### [WHAT THE TASK REQUIRES]
Can you reproduce every line of the records below, requests included, adding 6 to each number in the coordinate answers and leaving out the pictures?

### [INPUT ROWS]
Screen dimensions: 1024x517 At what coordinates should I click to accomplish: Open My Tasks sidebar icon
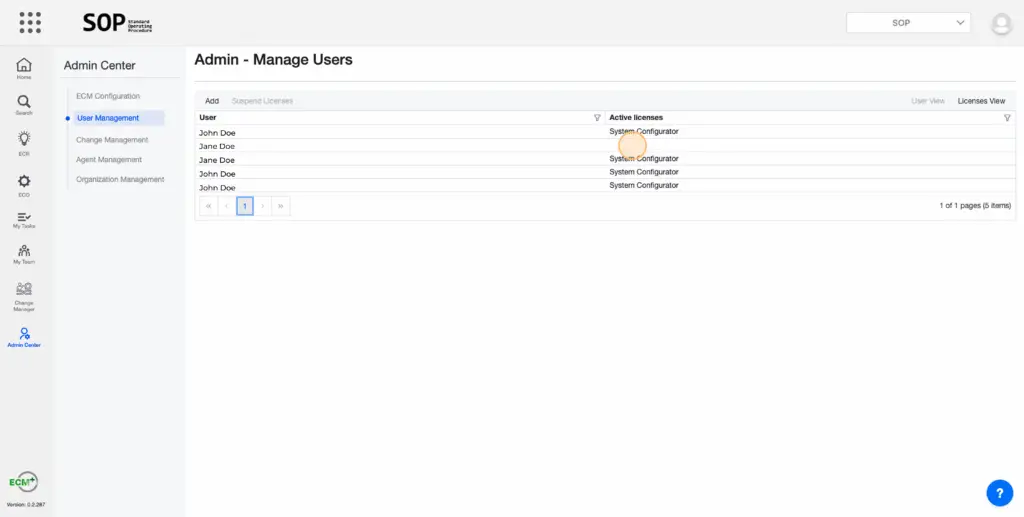24,220
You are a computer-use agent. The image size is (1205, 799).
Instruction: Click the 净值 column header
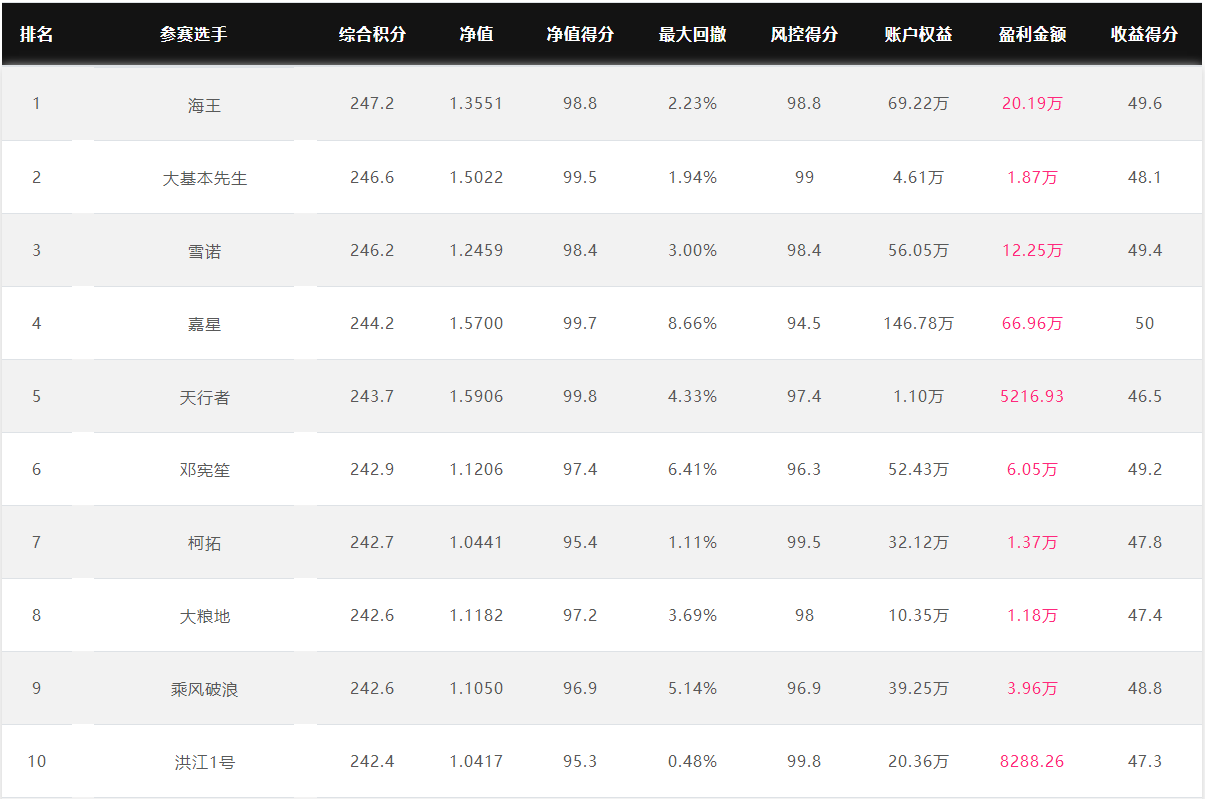[x=476, y=34]
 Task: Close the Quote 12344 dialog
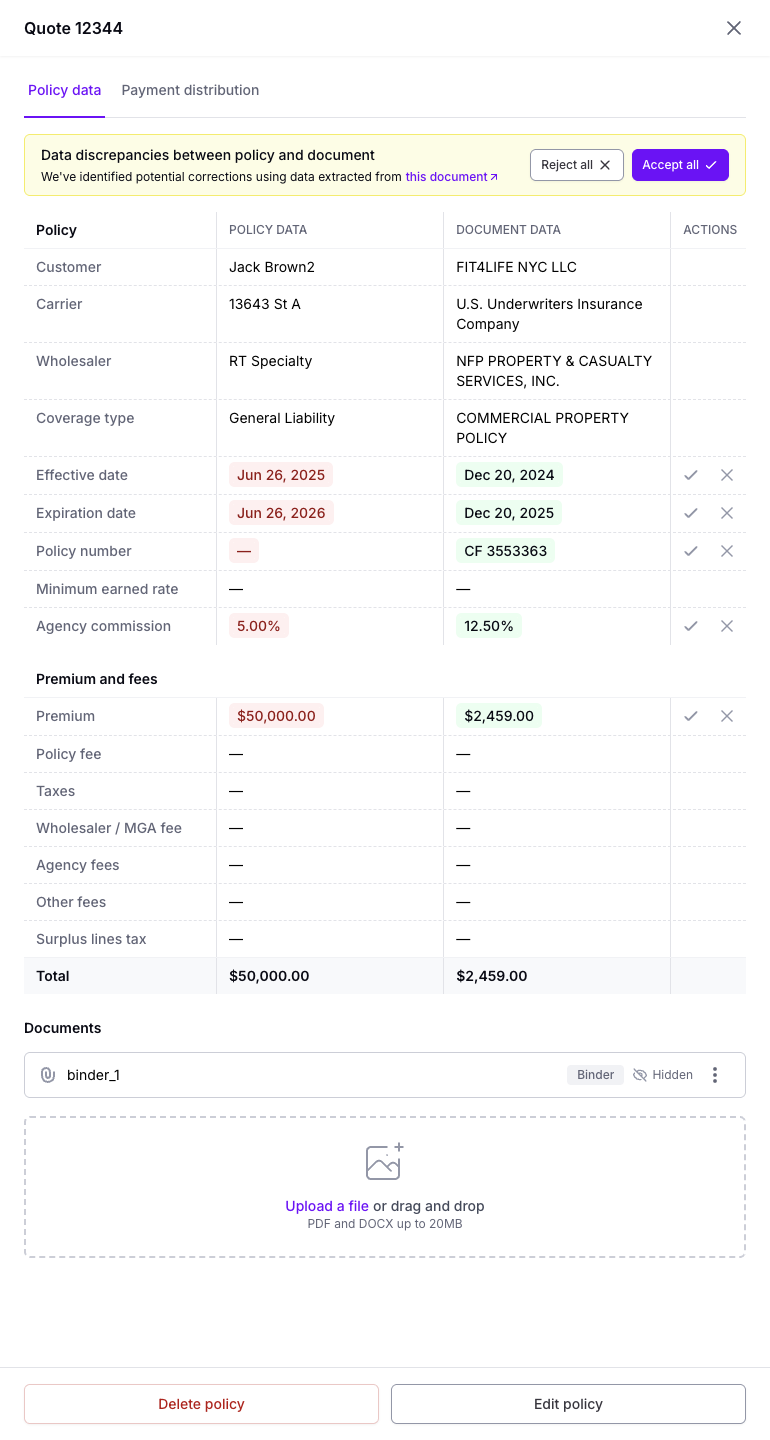[x=734, y=28]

### [FULL SOLUTION]
Screen dimensions: 1024x517 At what coordinates should I click to accomplish: Open My Tasks sidebar icon
30,226
You are a computer-use agent. The image size is (1205, 799).
Instruction: Click the 净值 column header
[x=482, y=40]
 Task: Close the Quote 12344 dialog
[x=740, y=34]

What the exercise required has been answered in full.